Want to extend the life of the relationship with your customers AND expand your revenue stream? Consider a subscription business model. More than 54% of online shoppers have subscribed to an eCommerce subscription box.

Subscription business models are becoming a popular way for e-commerce companies to increase the lifetime value of customers. Rather than relying on the traditional model, in which businesses must win customers’ purchases one transaction at a time, subscription models create ongoing relationships with buyers to drive more sales and expand revenue streams.

How does the subscription business model work?

You might think of subscription models as the revamped version of the old wine-of-the-month club. Customers commit to a recurring service – usually at a slightly discounted price – and in exchange, receive products straight to their doorsteps once a month (or once a week, or once every two months).

Some of the most successful examples include Dollar Shave Club, Blue Apron, and Birchbox. There are also service-based examples like Netflix and Spotify.

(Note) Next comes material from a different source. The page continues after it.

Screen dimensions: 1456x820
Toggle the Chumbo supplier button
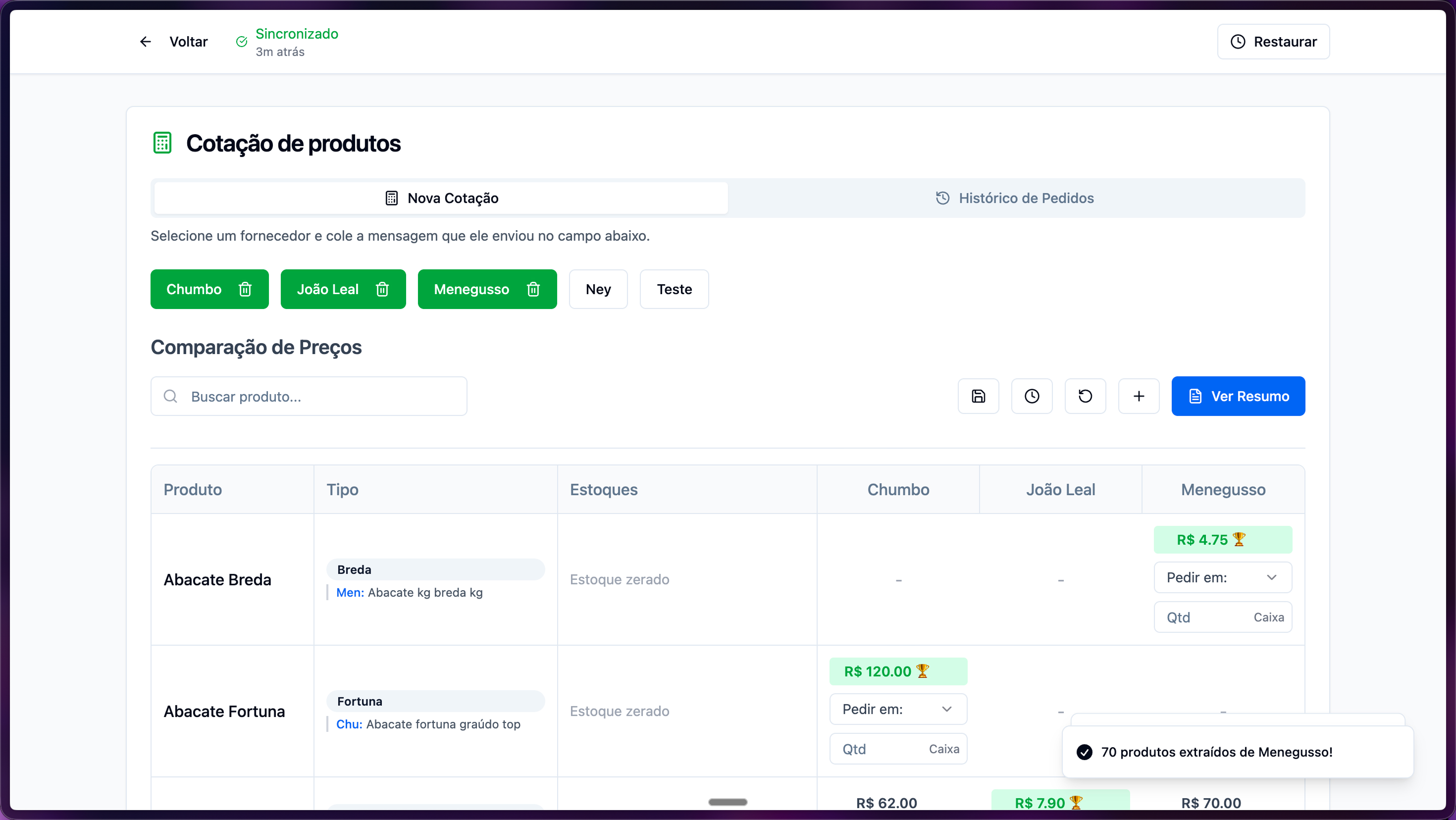point(193,289)
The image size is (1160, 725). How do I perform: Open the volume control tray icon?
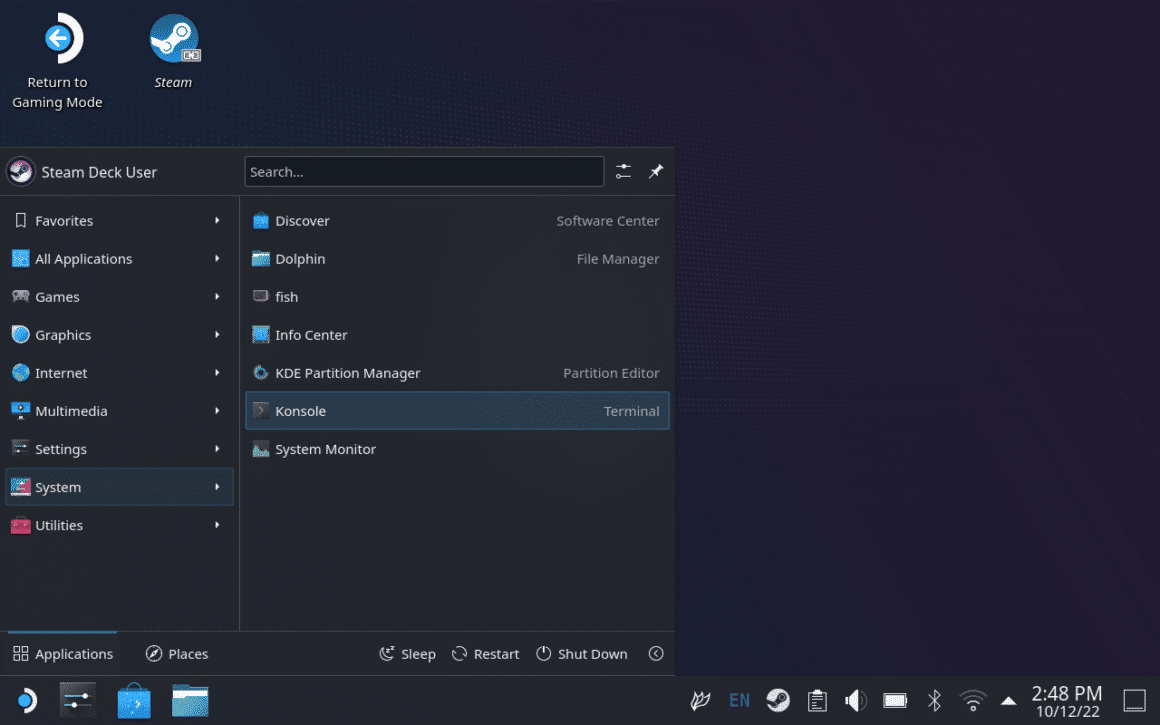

It’s an added value for customers because they:

  1. Pay less for each item
  2. Save a trip to the store
  3. Discover new and exciting products

It adds value for the businesses through:

  1. Steady and predictable revenue streams – They know how much they’ll make each billing cycle.
  2. Better supply chain management – They can predict when they’ll need shipments.
  3. Higher customer lifetime value – Customers spend more through recurring subscriptions than they would in intermittent purchases.

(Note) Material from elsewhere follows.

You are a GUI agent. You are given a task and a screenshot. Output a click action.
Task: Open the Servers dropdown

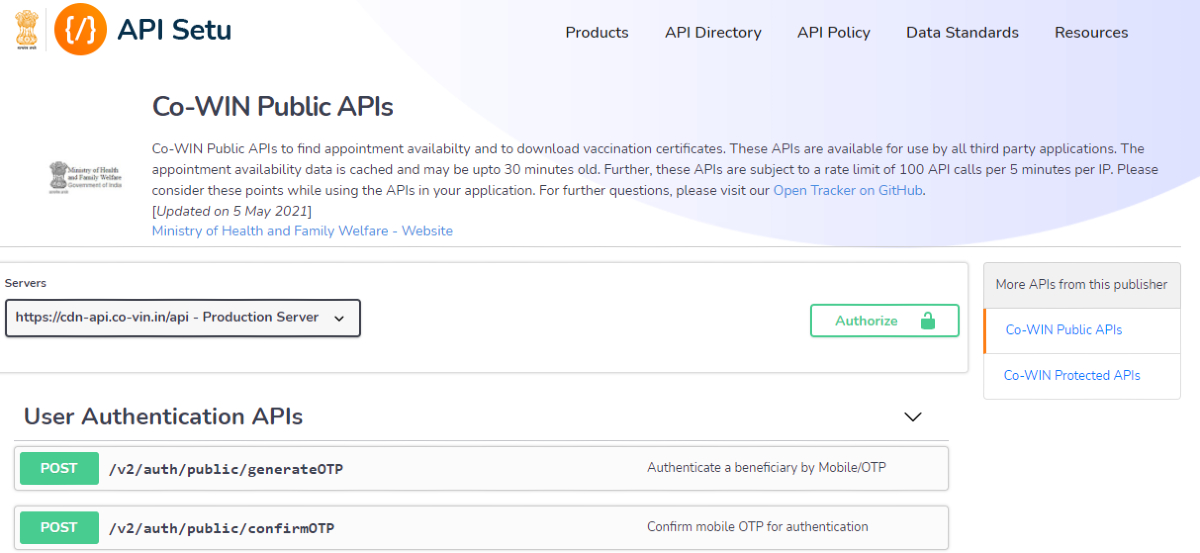182,318
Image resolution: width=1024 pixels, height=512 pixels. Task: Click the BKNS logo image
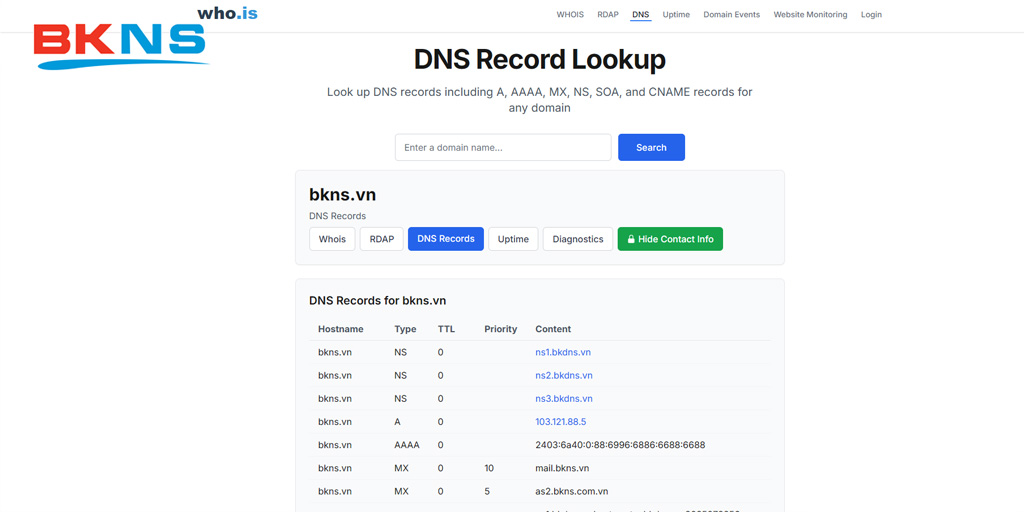[x=120, y=45]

Increase customer lifetime values 1.78X with subscriptions

Practical Ecommerce recently covered a study by Compass, which examined just how much businesses can gain by expanding into the world of subscriptions.
The study tracked the change in lifetime customer value (LTV) for e-commerce businesses that offered both subscriptions and individual products. The results were broken down by the size of the average order value:

  • 1.78X higher LTV if the average order value was under $25
  • 1.61X higher LTV if the average order value was between $25 and $50
  • 1.44X higher LTV if the average order value was between $50 and $75
  • 0.85X higher LTV if the average order value was over $75

Based on these findings, companies with lower average order values stand to gain the most from subscriptions.

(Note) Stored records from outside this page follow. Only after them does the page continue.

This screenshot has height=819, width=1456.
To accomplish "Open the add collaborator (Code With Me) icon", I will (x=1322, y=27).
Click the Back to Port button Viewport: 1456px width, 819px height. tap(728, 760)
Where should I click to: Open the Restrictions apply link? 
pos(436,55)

Running Subscriptions in NetSuite

So how can you work on building a loyal customer base and push a subscription model through your NetSuite website? You basically have two options (well, there’s a third one that is almost a “get your feet wet” type of solution to test if subscription works for your audience):

NetSuite Recurring Billing SuiteApp

First you need to know that this is a bundle that needs to be provisioned by your NetSuite account manager and it comes at a price.  It enables your business to:

  1. Define an item as a recurring service or a product that will be delivered to a customer through a subscription.
  2. Create billing plans and charge plans as templates to set up subscription plans and subscription plan items.
  3. Set up rate plans to define the charging structure of subscription plan items.
  4. Set up subscription plans and subscription plan items that will be used to create customer subscriptions.
  5. Create subscriptions by entering a subscription sales order and adding subscription items to define the services that are sold to a customer.
  6. Import recurring billing data including usage data, which is used as basis for computing charges for usage-based items.

Note: It may require some scripting to pull the item subscription options onto the website.

Subscription Customization

As Zach Nelson said this year at SuiteWorld event: “Customization is NOT a dirty word”. It’s actually an advantage that NetSuite users have that allows them to adapt their NetSuite system to their particular business models and processes.

Each business will have their very own requirements, but in general they would revolve around:

  1. In the back-end, flagging an item that is available to be sold as a subscription.
  2. In web store, allow shoppers to choose subscription frequency at the product detail page.
  3. In back-end, for each subscription order, generate a subscription custom record in NetSuite containing information about the customer purchases subscription (i.e. items, customer, frequency selected).
  4. In back-end, generate a script that will run daily through all subscription custom records and auto-generate the corresponding Sales Orders.

subscription enviroscent

Enviroscent.com, runs in NetSuite, and has a subscription customization implemented.

 Use Memorized Transactions

If you are not sure whether a subscription model works for your customer base, then you can start small and try this. Create a “frequency” item option to an item that you would like to sell as subscription (with the frequency list values – for example, “one-time”, “monthly quarterly”). Publish your item in the website and wait for orders to come containing items with a frequency selected. For orders coming that have items with the frequency item option selected (that is not “one-time”), create a memorized transaction to auto-generate following orders in the future.

Definitely a partially manual process but it might help to follow as a trial.